TRAVAIL À FAIRE -
Répondez, s'il vous plaît, à ces questions sur le passage consacré à « Bobosse » :
(a) De quelle gare le couple devait-il partir en train ?
(b) Quel plat Morgan Freeman et Robert de Niro dégustaient-ils ?
(c) Quel est le nom de l'auberge ?

PASSAGE -
* * * * * * * * *
Ce jour-là, comme mon épouse et moi avions un peu de temps en attendant de prendre notre train à la Gare de Lyon, nous restâmes quelques heures et eûmes droit aux confidences de « Bobosse » sur sa vie dans l’appartement qui se trouve juste au-dessus du restaurant, sa femme malade à laquelle il venait de rendre visite, sa campagne qui lui manquait, mais aussi un tas d’anecdotes sur les plus ou moins « grands » de ce monde qu’il servit avec la même attention que celle qu’il nous accordait présentement, passant des réunions politiques autour de Jacques Chirac à la venue peu discrète de Morgan Freeman et Robert de Niro qui nécessita la présence d’une compagnie républicaine de sécurité pour interdire l’avenue à la circulation pendant que ces messieurs dégustaient un pot-au-feu en vessie.
« Bobosse » et son Madame

L’auberge « Le Quincy » est ce qu’on appelle une institution. « Bobosse », qui y veille du matin au soir, en est l’âme au point qu’il est lui-même une institution dans l’institution. Changer ne serait-ce que la vaisselle ou la couleur des nappes reviendrait à commettre un sacrilège. Remplacer la salade de museau par une pizza pour se mettre au goût du jour paraîtrait insensé. Quand cet homme aura fait son temps et laissera au premier venu qui rachètera son restaurant la possibilité de tout refaire à son goût ou le transformer en bar à eaux plates pour égayer les soirées des petits-bourgeois en trottinette qui prolifèrent dans la capitale avec la même vitesse que les rats, Paris aura perdu l’un de ses joyaux.
* * * * * * * * *
INFORMATIONS FOURNIES -
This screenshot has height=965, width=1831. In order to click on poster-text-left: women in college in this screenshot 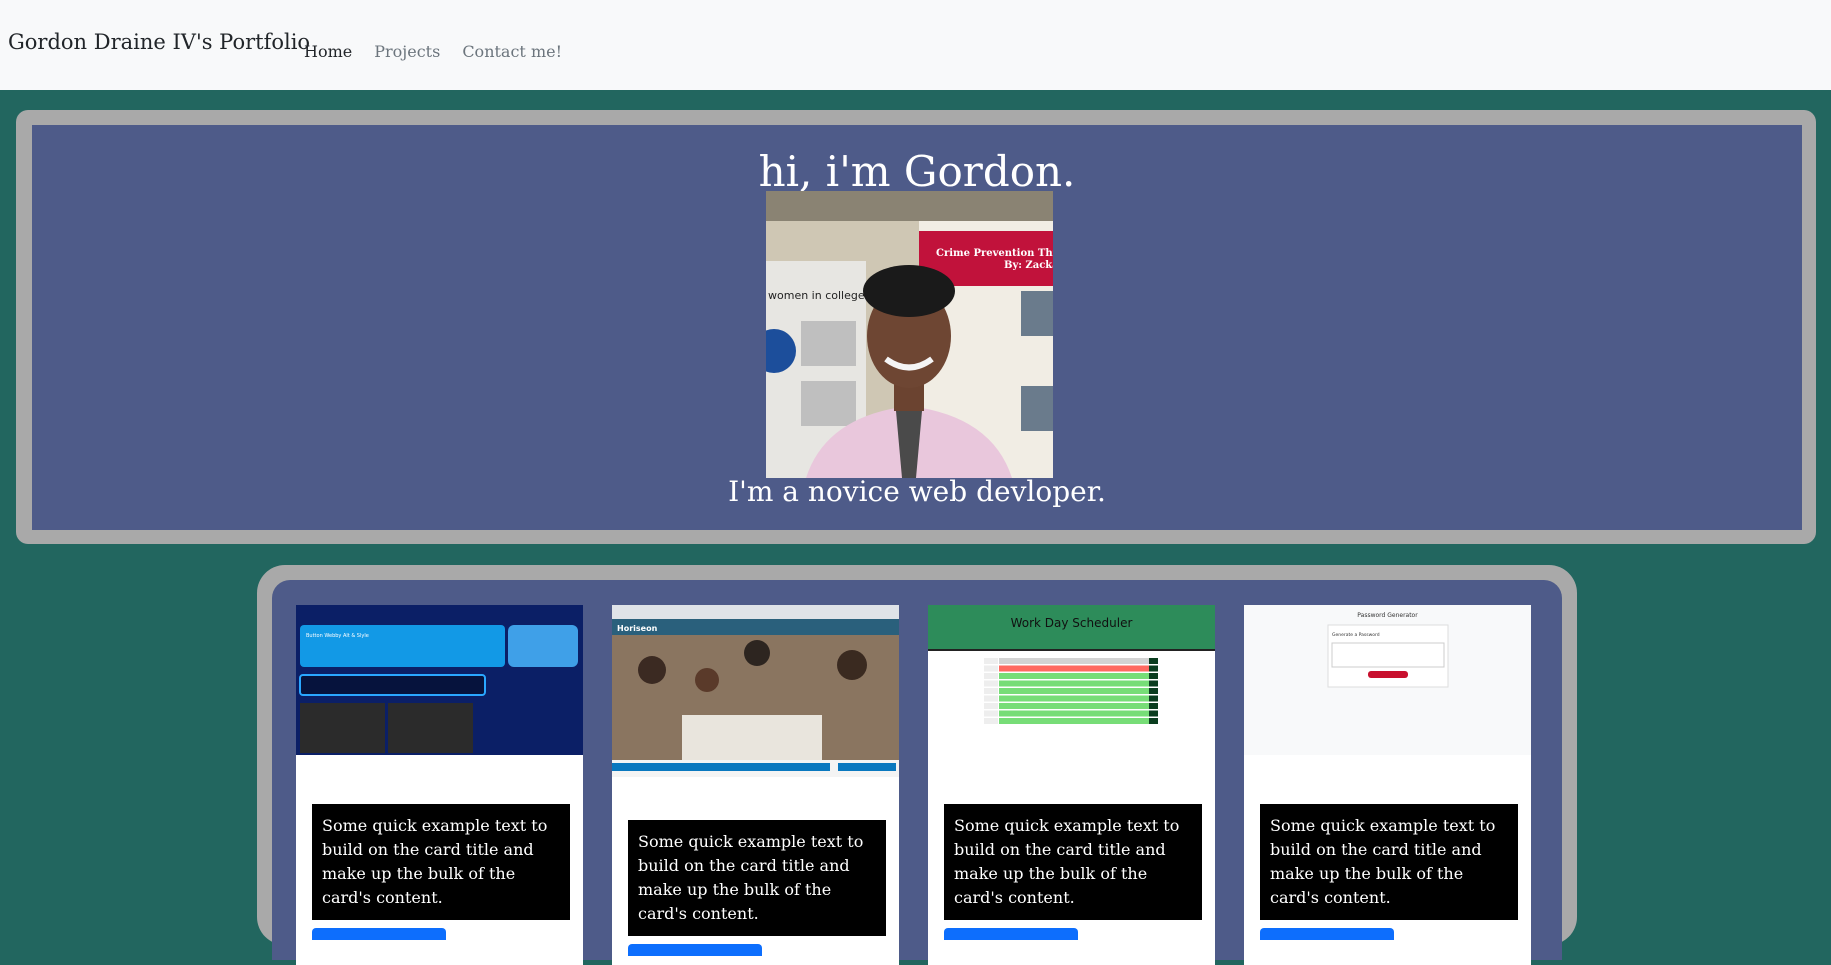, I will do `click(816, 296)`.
* * * * * * * * *
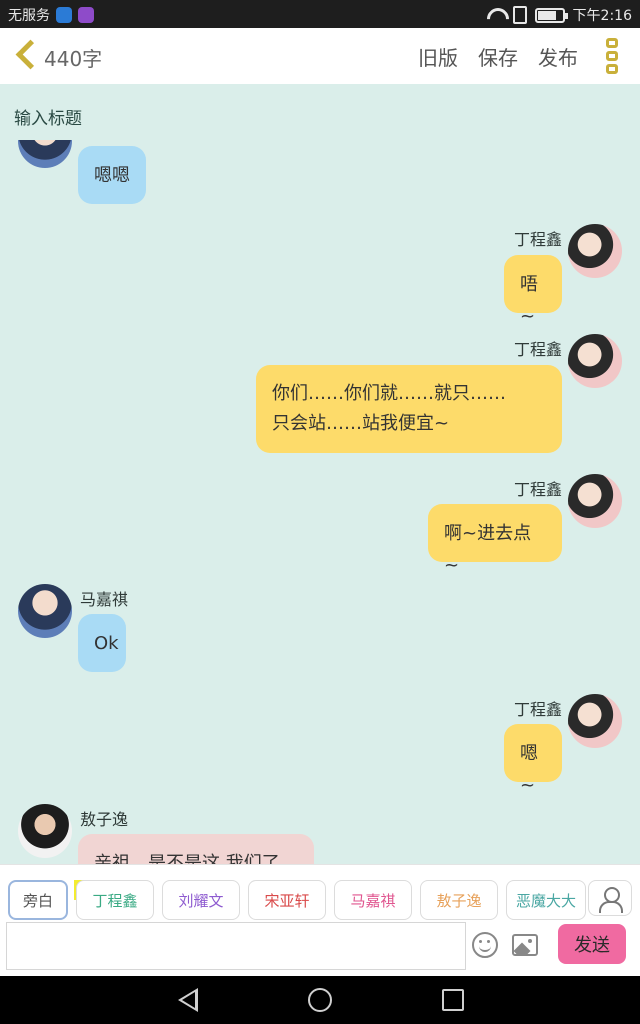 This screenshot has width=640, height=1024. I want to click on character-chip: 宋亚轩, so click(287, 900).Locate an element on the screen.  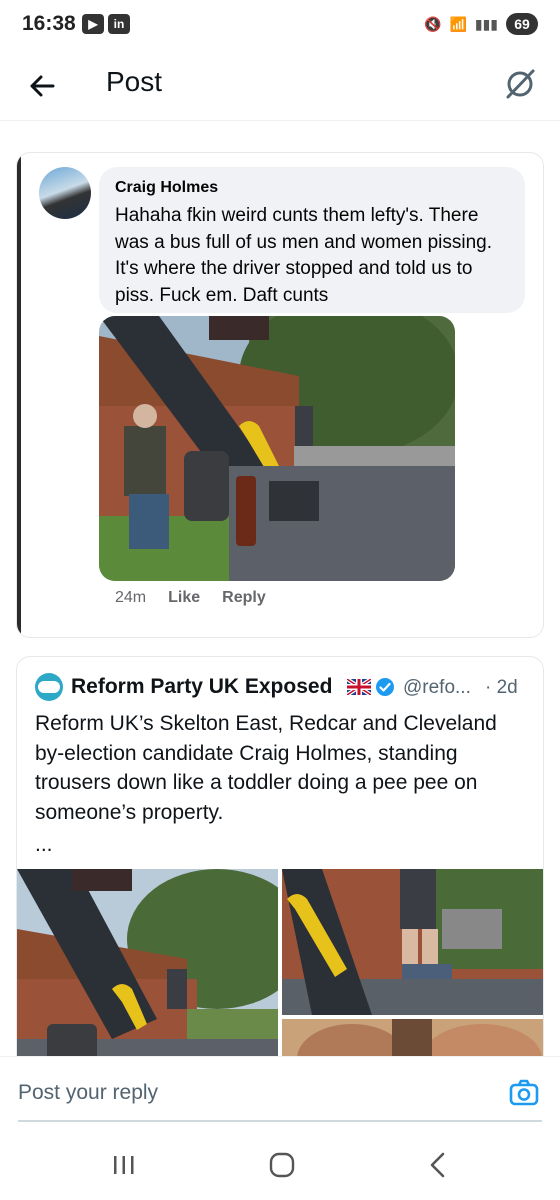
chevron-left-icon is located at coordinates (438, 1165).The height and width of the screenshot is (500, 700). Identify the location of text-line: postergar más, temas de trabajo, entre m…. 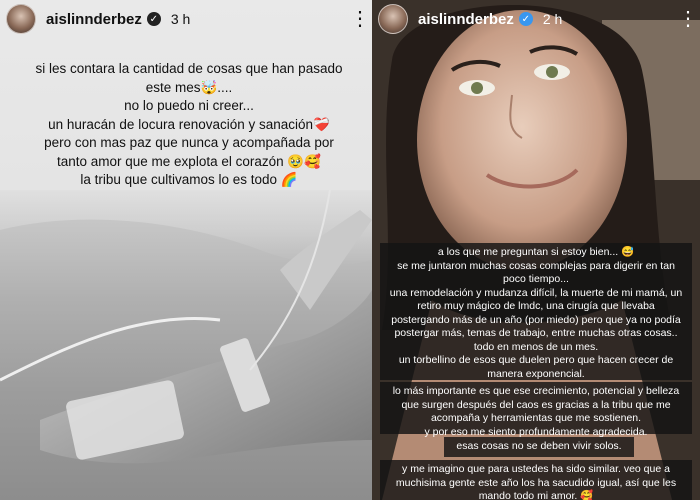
* * * * * * * * *
RÉPONSE -
(a) La Gare de Lyon.
(b) Un pot-au-feu en vessie.
(c) « Le Quincy ».